• _TASK ITEM_:
Transcribe exactly, please, the line bearing "Where should I" and all later lines through the end of the records, with the pictures left out.

- - -

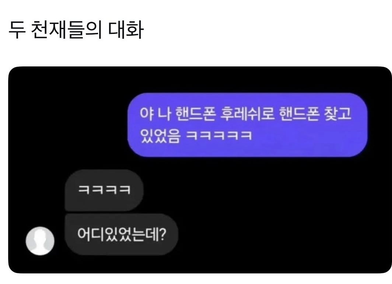Viewport: 392px width, 284px height.
Task: Click the word '두' in the title
Action: point(17,30)
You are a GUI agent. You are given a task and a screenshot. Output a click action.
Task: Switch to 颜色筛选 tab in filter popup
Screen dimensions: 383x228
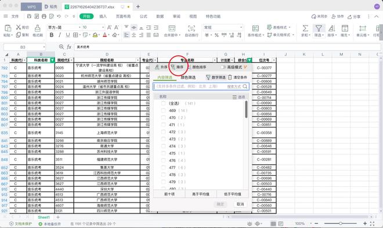[x=188, y=77]
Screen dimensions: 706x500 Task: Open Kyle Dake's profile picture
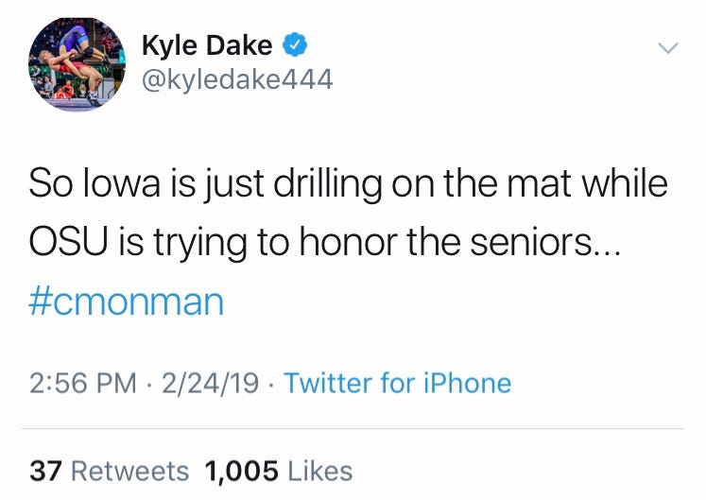[x=77, y=64]
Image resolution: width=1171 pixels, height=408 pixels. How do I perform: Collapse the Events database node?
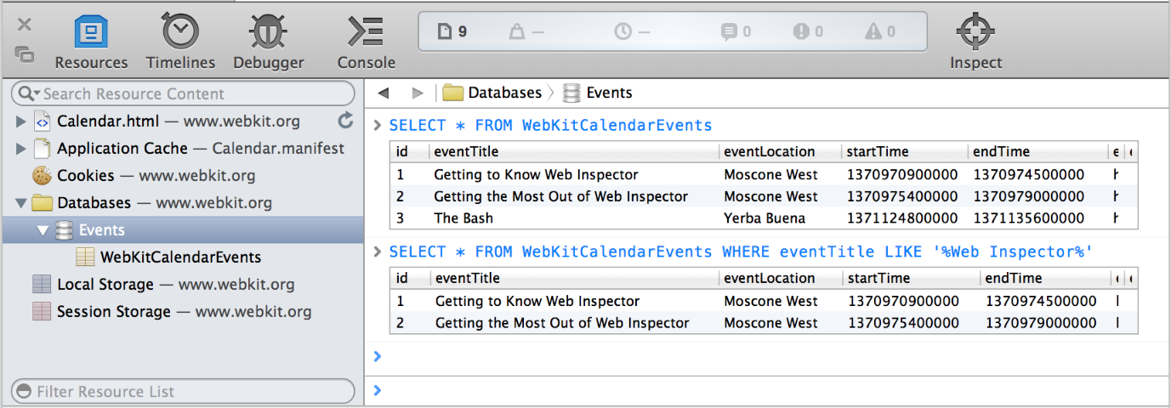point(43,230)
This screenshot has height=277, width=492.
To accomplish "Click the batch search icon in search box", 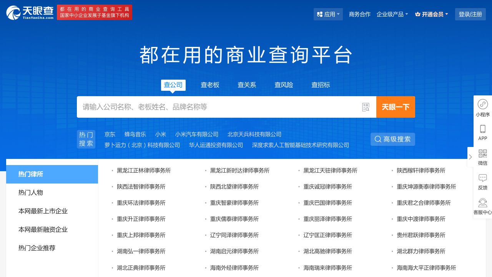I will 366,107.
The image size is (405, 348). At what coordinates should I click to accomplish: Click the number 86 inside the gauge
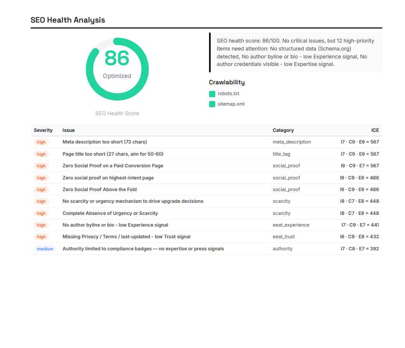117,59
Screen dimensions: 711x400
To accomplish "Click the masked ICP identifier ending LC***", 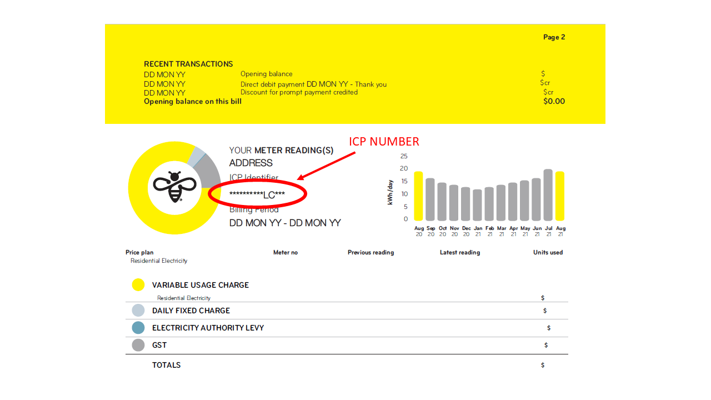I will click(x=257, y=194).
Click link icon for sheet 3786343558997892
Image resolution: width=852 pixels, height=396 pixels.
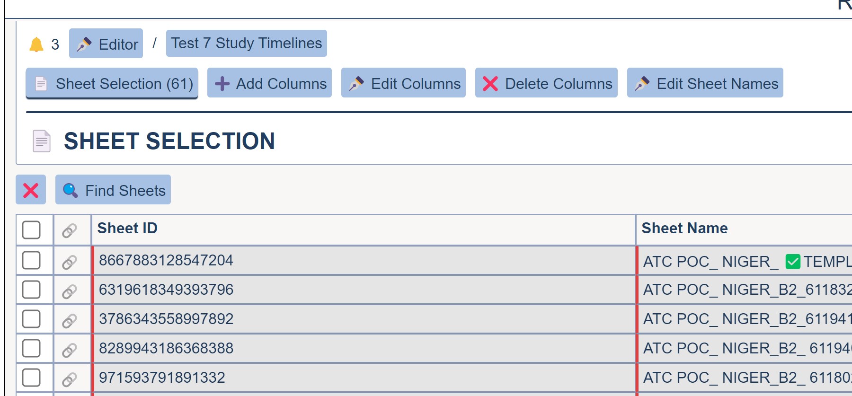click(x=70, y=320)
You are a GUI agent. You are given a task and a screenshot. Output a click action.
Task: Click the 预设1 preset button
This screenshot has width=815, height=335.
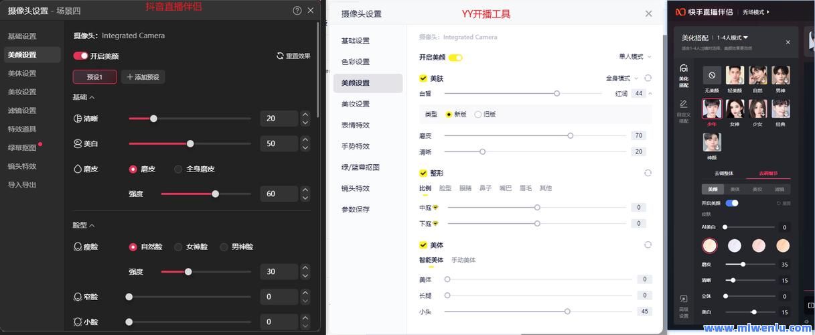(94, 77)
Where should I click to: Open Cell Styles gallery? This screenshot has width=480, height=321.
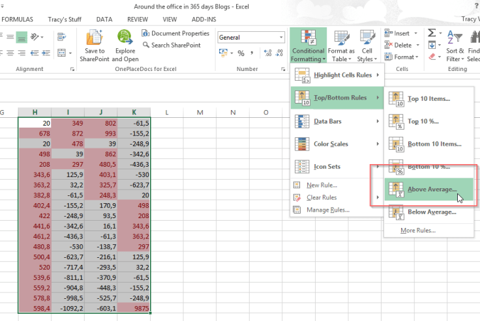(367, 46)
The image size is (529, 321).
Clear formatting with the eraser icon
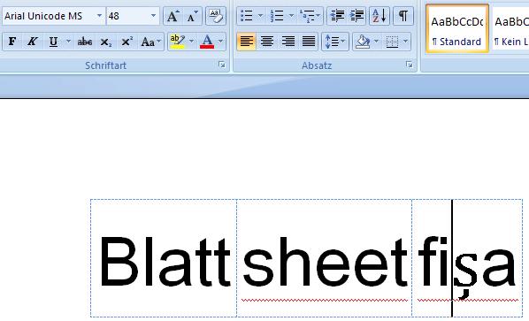click(x=216, y=16)
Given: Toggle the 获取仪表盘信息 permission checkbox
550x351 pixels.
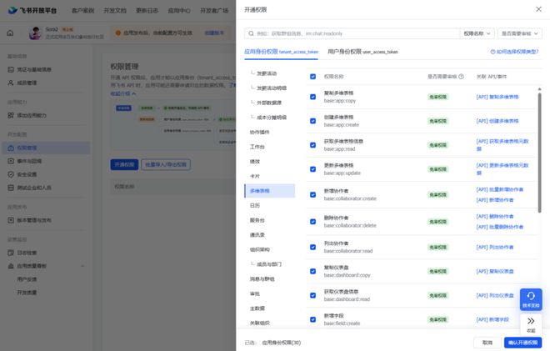Looking at the screenshot, I should click(x=313, y=295).
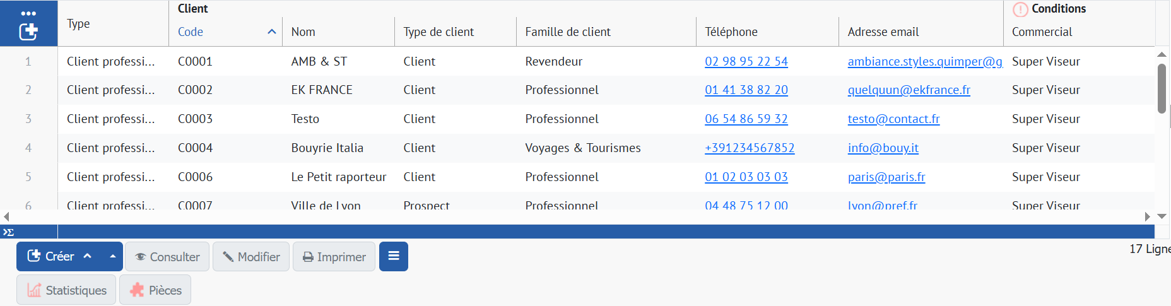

- - -

• _SOLUTION TO THE EXERCISE_:
Where should I click to: Open Cell Styles gallery? This screenshot has width=480, height=321.
(367, 46)
The image size is (529, 321).
Clear formatting with the eraser icon
click(x=216, y=16)
Given: Toggle the 获取仪表盘信息 permission checkbox
550x351 pixels.
Looking at the screenshot, I should click(x=313, y=295).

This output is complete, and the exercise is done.